I grabbed her by the elbow and jerked her to her feet. She was light, almost weightless. Her fear smelled of wild herbs and stale wax. She tried to turn away, but I dug my fingers into her chin, forcing it up.

"Look at me."

"Cale, please... it hurts."

"It hurts?" I snarled, feeling the wolf bulging beneath my skin. "You think this is pain? This is only the beginning."

"You're a monster."

"Your monster, Alina. Your bond chose me. Don't resist."

In her dilated pupils, I saw my reflection—bloodstained, with a wild fire in my eyes, a true beast. That reflection triggered a surge of primal triumph within me. She hated me, and that hatred was sweeter than any submission.

"I feel your fear," I leaned closer, my hot breath washing over her neck. "It tastes like copper."

"Leave me alone..."

She tried to push me away, her small palms pressing against my chest. Useless. I caught her hands with one of mine, pinning them to her stomach. My patience snapped. The wolf broke its chains.

I sank my teeth into her neck. Right where a vein pulsed beneath the thin skin. Directly over the old, scarred-over mark.

Alina screamed—a sharp, breaking sound. She went limp in my arms; if I hadn't been holding her, she would have simply fallen. I felt her hot blood fill my mouth. Salty, thick, real.

In that moment, the bond between us turned from a thin thread into a steel shackle. It was no longer an echo. It became a shared pulse. Her weakness flowed into me, my rage into her.

I pulled away, licking drops of blood from my lips.

She hung in my arms, breathing heavily. A new, ragged mark was blooming on her neck.

"You're quiet now," I let her go, and she slid down onto the furs.

"You're killing me... piece by piece."

"No," I turned to leave. "I'm making you a part of me. Sleep, Alina. Tomorrow, we hunt traitors."

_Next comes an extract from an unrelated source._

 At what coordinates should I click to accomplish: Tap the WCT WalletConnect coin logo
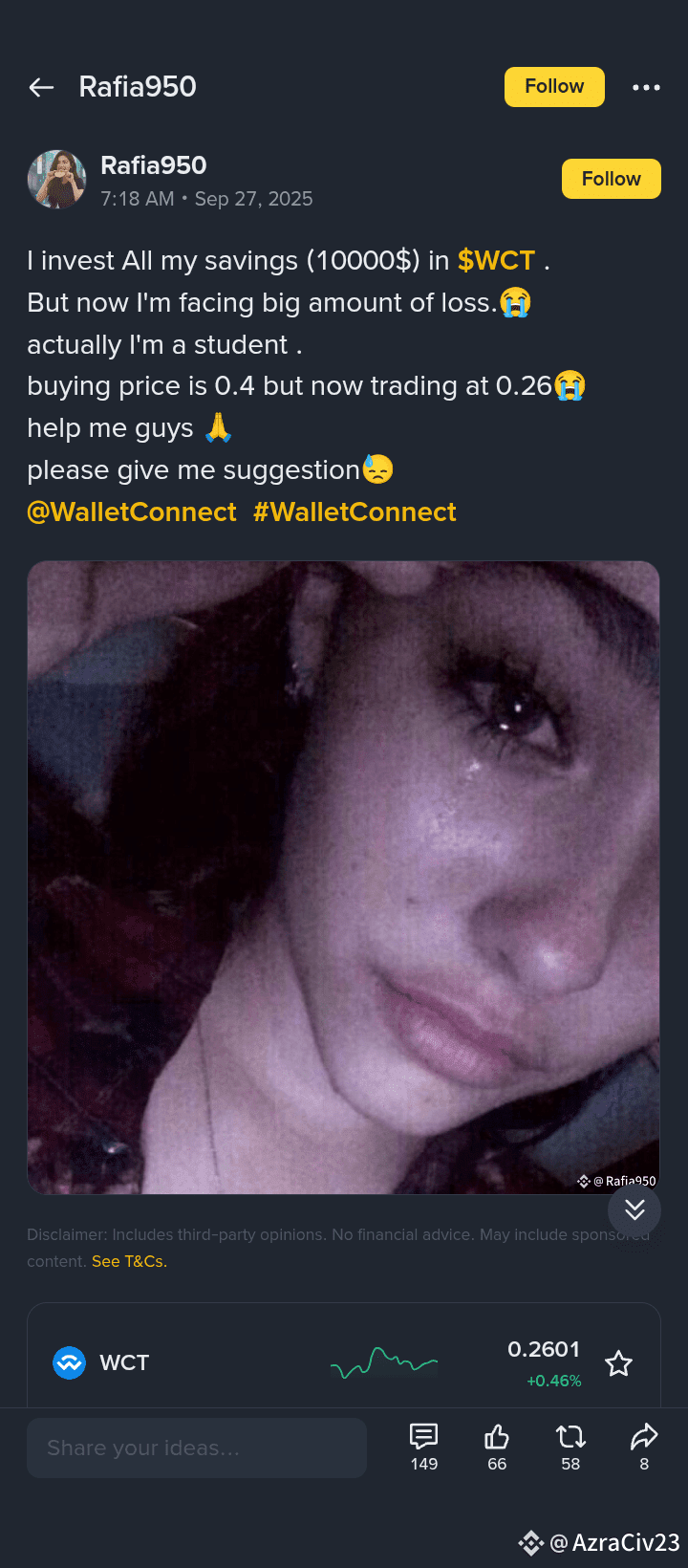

I left the tent, feeling a strange, heavy satisfaction. The bond no longer burned. It pressed down on my shoulders with the pleasant weight of a broken will.

The night was quiet. Only somewhere in the distance, at the edge of the forest, a lone patrol wolf howled. I answered with a low growl, tasting her blood on my lips.

She won't leave. Now, she'll never leave.